Religious beliefs create confusion

Atheist students face unfair assumptions and discrimination about their religious beliefs

By Kansas Gibler

I wasn’t raised with a god. There was never a higher power or church on Sunday.

For five or six years, Christmas and Easter passed without me realizing what we were celebrating. Seeing people’s palms pressed together confused me until I got to public school when I was immersed in a society in which people kept their knees on the ground and eyes closed.

The atheist population has been rising lately, but atheism is not a new concept at Lawrence High.

“Back in the mid ‘90s when we started taking a look at what some areas in the school were that had students that were being discriminated, we found that religion, or lack of a specific religious belief was an area ,so we had students who were teased for being Christian [and] we had students who were teased for being atheist,” prevention specialist Diane Ash said.

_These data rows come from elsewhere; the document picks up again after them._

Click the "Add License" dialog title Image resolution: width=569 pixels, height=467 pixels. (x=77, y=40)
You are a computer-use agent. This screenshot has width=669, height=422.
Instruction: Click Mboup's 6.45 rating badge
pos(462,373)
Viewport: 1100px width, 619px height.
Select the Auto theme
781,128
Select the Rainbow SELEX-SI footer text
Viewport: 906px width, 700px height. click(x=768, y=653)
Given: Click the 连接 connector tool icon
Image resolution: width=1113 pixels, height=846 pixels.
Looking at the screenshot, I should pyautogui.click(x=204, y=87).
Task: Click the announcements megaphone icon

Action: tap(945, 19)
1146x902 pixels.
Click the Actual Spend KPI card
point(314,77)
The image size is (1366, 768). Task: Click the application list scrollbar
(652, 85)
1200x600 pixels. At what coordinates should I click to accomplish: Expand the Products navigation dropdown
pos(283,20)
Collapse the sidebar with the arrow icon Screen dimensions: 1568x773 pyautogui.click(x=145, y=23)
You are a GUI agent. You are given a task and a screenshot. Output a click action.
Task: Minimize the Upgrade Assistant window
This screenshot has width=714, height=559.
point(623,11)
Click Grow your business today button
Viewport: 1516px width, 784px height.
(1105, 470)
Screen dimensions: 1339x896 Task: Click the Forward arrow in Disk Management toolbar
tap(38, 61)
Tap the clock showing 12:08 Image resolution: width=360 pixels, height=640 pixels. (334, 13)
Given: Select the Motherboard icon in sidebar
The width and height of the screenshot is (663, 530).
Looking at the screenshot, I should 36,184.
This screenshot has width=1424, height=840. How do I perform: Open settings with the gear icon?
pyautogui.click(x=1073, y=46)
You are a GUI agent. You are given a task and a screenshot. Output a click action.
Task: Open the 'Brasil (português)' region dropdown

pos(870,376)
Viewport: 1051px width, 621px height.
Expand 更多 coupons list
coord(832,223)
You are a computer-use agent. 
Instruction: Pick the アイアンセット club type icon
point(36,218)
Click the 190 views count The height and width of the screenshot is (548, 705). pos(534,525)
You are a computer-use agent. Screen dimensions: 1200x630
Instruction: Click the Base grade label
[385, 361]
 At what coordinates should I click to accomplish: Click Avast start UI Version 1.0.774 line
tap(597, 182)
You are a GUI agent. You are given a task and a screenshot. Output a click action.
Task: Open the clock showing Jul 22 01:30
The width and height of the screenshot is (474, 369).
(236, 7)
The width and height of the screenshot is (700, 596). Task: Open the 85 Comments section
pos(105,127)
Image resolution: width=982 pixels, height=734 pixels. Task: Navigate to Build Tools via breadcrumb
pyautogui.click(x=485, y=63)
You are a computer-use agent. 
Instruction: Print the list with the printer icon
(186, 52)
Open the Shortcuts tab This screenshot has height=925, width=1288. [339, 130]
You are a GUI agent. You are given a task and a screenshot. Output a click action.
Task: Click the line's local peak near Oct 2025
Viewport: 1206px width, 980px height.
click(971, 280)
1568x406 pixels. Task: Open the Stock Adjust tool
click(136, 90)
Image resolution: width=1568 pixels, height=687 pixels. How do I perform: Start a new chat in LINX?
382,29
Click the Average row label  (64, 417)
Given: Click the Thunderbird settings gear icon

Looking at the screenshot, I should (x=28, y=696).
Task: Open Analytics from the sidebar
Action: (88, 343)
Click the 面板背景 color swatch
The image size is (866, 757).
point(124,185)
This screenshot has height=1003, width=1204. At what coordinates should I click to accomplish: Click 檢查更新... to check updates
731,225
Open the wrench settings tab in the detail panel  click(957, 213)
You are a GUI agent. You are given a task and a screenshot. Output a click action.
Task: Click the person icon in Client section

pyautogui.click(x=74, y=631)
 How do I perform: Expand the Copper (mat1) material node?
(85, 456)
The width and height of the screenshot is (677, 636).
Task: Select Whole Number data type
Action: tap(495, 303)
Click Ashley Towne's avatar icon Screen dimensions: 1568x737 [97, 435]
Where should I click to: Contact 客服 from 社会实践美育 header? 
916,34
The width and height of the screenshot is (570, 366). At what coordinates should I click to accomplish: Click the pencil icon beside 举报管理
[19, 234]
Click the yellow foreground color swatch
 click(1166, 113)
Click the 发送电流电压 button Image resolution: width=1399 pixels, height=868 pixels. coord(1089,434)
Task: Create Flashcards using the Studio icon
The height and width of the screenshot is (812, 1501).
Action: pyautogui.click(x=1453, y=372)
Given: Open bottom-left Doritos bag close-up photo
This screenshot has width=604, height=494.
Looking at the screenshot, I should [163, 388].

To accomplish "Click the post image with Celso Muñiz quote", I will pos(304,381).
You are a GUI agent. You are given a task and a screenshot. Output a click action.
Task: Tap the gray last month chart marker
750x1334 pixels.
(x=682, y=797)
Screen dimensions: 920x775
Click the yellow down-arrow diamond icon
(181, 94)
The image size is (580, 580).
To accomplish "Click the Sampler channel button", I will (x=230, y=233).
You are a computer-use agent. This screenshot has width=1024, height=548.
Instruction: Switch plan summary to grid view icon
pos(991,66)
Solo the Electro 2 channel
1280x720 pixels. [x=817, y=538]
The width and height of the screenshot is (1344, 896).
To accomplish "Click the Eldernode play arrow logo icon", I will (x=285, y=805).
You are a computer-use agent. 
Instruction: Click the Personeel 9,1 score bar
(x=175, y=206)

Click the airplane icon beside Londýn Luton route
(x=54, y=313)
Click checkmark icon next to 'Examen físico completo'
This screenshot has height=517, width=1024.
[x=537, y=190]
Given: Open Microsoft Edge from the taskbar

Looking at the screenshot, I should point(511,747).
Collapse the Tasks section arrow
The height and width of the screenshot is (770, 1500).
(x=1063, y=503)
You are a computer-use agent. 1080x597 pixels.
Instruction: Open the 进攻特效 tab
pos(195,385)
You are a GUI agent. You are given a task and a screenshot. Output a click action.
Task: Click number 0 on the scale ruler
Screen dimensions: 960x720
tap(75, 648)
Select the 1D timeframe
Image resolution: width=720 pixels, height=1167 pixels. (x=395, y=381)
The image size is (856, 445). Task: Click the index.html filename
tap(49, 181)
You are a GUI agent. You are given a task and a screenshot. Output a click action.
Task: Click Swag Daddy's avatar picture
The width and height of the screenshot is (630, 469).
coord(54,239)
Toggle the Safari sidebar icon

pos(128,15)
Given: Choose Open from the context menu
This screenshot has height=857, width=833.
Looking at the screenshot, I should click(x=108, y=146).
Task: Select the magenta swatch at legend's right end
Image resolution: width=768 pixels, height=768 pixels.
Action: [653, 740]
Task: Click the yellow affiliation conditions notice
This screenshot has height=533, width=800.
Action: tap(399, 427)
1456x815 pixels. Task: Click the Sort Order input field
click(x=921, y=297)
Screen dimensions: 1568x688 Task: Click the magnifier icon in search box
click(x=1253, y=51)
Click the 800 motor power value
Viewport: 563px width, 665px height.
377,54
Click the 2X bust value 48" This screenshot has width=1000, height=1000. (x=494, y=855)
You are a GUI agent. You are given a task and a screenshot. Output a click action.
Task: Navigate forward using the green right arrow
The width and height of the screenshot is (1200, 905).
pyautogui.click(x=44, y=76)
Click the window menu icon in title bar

It is evident that the majority of students are of Christian faith and haven’t always been accustomed to non-religious people.

We live in an environment that assumes everyone is Christian unless external evidence says otherwise, like a T-shirt or necklace. It’s almost as if we need to wear our religion to get the point across.

“I’m not at all religious, but most people just assume that I’m Christian just because I don’t openly walk around saying that I don’t believe in God,” sophomore Genevieve Voigt said.

There is, however, a pressure to believe in God, a pressure so tremendous that students and teachers avoided interviews on the topic.

There is no way for atheists to come together in support of each others’ views without possibly damaging the way people view them.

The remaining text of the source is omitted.